▸ Exercise prompt
From the nerve repair text below, pull out everything from "Yeda Research &" down to "are high priorities.", word for word.

▸ Document section
Experiments conducted in Prof. Schwartz' laboratory; however, have revealed differences in the damage healing processes between the central nervous system and peripheral nerves. In cases involving damage to the central nervous system, inflammation-causing immune cells called macrophages are 'recruited' to the injured site at a low rate and are not optimally 'activated' and effective. By contrast, macrophages recruited to help heal peripheral nerve damage are activated and are more effective in the healing process.
Armed with this understanding, researchers have managed to overcome partially the limited ability of the central nervous system to recruit and activate macrophages to help heal damage. This was accomplished by incubating macrophages in a test tube along with damaged peripheral nerve tissue and then returning the activated macrophages to a damaged site in the central nervous system of paralyzed rats. As a result of this treatment, described in the July 1998 issue of Nature Medicine, the transplanted macrophages created a growth-inducing environment around the damaged tissue and the rats were able to regain partial motor activity in their previously paralyzed legs.
In her latest study, documented in the January 1999 Nature Medicine article, Prof. Schwartz and her team, in collaboration with a research group headed by Prof. Irun Cohen of the Weizmann Insitute's Immunology Department discovered that the same cells that cause autoimmune diseases such as multiple sclerosis-- a condition in which the immune system attacks the body's own tissues--can actually be useful in repairing damage to the central nervous system.
In the past, researcheres believed that autoimmune disease was the result of the immune system's failure to correctly distinguish between healthy 'self' and enemy 'non-self' tissue. In the course of their studies, however, Prof. Schwartz and her team have shown that autoimmunity may not always be detrimental. Autoimmunity may, in fact, have originated as an immune mechanism for dealing effectively with damage to the central nervous system.
Schwartz and her colleagues studied immune cells called T lymphocytes that attack Myelin, the protective sheath of nerves that is destroyed by the autoimmune disease multiple sclerosis. They found that, in certain circumstances, when these T lymphocytes cells were injected into rats with damaged optic nerves, these T cells reduced the optic nerve's secondary degeneration, the gradual, but often-catastrophic, loss of neurons next to the site of the initial injury.
This finding may explain why autoimmune T lymphocyte cells are so common and present even in the immune systems of healthy people: their original function may have been to maintain the integrity of the central nervous system. Only when this function for some reason goes awry, does autoimmune disease occur.
"By selectively augmenting the activity of autoimmune T cells, it may be possible to protect injured nerves without the threat of causing autoimmune disease," says Prof. Schwartz.
"Thus, both our studies--the one involving macrophages and the one on T cells--have the potential for being further developed into clinical therapy using the patient's own blood-derived cells," Prof. Schwartz adds.
Yeda Research & Development Co. Ltd., the Weizmann Institute's technology transfer arm, has approved and submitted patents for Prof.Schwartz's findings. In order to promote this research and develop it further for possible clinical use, Yeda has entered into a licensing agreement with Proneuron Biotechnology Ltd., a start-up company located in the Kiryat Weizmann Industrial Park, adjacent to the Institute.
The Weizmann Institute of Science, in Rehovot, Israel, is one of the world's foremost centers of scientific research and graduate study. Its 2,500 scientists, students, technicians, and engineers pursue basic research in the quest for knowledge and the enhancement of the human condition. New ways of fighting disease and hunger, protecting the environment, and harnessing alternative sources of energy are high priorities.

▸ Given records
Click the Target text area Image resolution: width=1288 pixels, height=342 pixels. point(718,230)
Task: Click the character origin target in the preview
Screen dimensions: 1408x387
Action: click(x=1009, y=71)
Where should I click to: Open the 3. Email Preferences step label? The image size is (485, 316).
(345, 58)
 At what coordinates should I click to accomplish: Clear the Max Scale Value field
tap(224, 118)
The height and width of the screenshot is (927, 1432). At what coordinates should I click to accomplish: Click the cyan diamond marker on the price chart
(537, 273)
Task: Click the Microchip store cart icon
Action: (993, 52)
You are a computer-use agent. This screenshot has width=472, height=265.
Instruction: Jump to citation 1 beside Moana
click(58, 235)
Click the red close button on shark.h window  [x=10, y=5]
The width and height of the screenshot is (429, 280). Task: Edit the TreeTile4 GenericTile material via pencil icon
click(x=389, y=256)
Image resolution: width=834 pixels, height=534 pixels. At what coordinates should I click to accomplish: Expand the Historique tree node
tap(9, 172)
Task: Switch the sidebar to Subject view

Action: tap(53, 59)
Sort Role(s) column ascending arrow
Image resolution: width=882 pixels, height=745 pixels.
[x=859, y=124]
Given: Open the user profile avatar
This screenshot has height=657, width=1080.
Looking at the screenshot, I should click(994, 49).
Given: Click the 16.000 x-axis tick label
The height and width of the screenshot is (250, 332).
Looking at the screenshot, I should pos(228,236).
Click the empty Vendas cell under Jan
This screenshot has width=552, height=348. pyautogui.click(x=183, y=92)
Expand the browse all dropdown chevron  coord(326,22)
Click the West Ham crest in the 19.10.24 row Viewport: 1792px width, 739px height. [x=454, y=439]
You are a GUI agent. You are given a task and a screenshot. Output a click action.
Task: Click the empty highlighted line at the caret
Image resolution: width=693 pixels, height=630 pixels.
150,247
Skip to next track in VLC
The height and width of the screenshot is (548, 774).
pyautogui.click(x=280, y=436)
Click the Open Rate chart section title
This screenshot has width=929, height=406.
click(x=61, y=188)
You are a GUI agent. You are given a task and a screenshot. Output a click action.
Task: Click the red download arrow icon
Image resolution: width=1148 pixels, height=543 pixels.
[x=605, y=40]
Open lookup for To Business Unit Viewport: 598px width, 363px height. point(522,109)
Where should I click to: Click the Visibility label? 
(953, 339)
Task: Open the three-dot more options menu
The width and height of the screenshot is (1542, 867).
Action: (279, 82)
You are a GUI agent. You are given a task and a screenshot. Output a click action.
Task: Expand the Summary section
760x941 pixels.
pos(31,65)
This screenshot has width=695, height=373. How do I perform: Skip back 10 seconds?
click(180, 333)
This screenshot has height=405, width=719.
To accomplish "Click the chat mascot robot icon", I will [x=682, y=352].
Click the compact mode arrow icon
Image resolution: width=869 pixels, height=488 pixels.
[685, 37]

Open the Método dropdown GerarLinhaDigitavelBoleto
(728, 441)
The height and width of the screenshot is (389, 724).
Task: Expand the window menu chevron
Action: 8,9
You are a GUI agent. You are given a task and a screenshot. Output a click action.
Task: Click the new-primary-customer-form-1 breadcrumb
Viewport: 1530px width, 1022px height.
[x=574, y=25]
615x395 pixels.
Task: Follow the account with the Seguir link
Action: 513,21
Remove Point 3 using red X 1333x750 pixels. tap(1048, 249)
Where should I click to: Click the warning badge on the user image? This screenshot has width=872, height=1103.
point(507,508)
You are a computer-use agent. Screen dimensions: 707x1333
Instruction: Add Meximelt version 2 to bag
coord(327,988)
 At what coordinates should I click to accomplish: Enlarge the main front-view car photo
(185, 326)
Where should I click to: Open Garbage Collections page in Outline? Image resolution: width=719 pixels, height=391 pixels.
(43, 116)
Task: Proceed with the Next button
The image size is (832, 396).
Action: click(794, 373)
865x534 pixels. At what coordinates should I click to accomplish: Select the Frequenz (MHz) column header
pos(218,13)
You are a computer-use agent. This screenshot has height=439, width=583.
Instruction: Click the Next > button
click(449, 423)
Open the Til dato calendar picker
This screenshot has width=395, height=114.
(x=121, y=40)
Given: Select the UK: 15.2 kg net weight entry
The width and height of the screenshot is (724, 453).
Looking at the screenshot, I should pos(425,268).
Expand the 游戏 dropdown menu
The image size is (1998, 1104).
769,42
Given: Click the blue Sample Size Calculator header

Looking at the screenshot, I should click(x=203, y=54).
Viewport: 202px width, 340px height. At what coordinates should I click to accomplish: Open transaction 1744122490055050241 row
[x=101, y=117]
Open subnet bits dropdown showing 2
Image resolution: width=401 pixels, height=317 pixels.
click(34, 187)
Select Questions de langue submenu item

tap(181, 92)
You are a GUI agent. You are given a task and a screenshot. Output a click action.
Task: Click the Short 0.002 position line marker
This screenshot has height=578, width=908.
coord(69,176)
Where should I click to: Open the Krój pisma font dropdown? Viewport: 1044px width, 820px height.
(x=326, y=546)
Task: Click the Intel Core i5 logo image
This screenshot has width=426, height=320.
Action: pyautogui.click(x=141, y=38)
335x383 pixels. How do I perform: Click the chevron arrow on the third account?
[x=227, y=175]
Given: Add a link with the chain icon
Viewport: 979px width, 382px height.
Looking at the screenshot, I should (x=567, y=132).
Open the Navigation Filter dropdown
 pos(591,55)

▸ Exercise response
Yeda Research & Development Co. Ltd., the Weizmann Institute's technology transfer arm, has approved and submitted patents for Prof.Schwartz's findings. In order to promote this research and develop it further for possible clinical use, Yeda has entered into a licensing agreement with Proneuron Biotechnology Ltd., a start-up company located in the Kiryat Weizmann Industrial Park, adjacent to the Institute.
The Weizmann Institute of Science, in Rehovot, Israel, is one of the world's foremost centers of scientific research and graduate study. Its 2,500 scientists, students, technicians, and engineers pursue basic research in the quest for knowledge and the enhancement of the human condition. New ways of fighting disease and hunger, protecting the environment, and harnessing alternative sources of energy are high priorities.